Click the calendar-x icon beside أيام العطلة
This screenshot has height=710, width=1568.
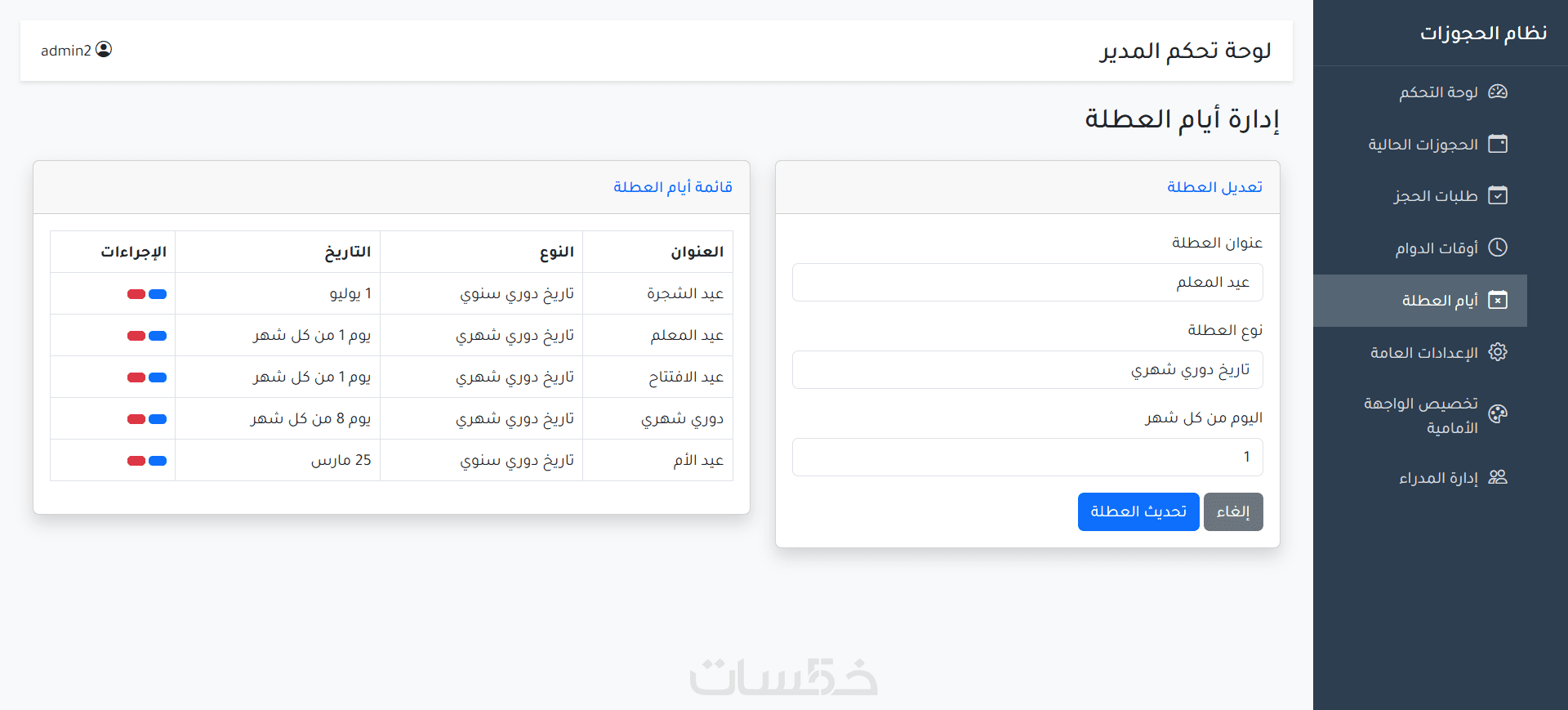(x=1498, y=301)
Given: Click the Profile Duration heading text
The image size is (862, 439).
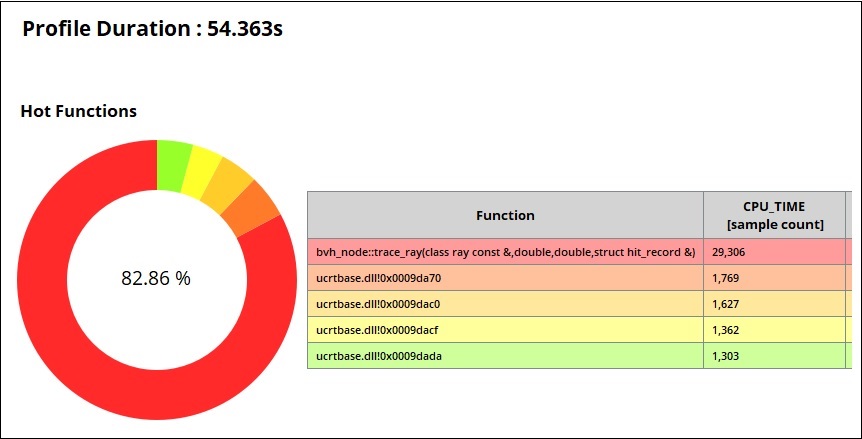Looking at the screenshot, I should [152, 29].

* * *

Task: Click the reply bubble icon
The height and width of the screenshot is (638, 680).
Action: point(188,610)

§ **Task to complete**
Pull out every line of the records above that contains the word "icon".

§ **Exercise output**
Click the calendar-x icon beside أيام العطلة
Task: Click the reply bubble icon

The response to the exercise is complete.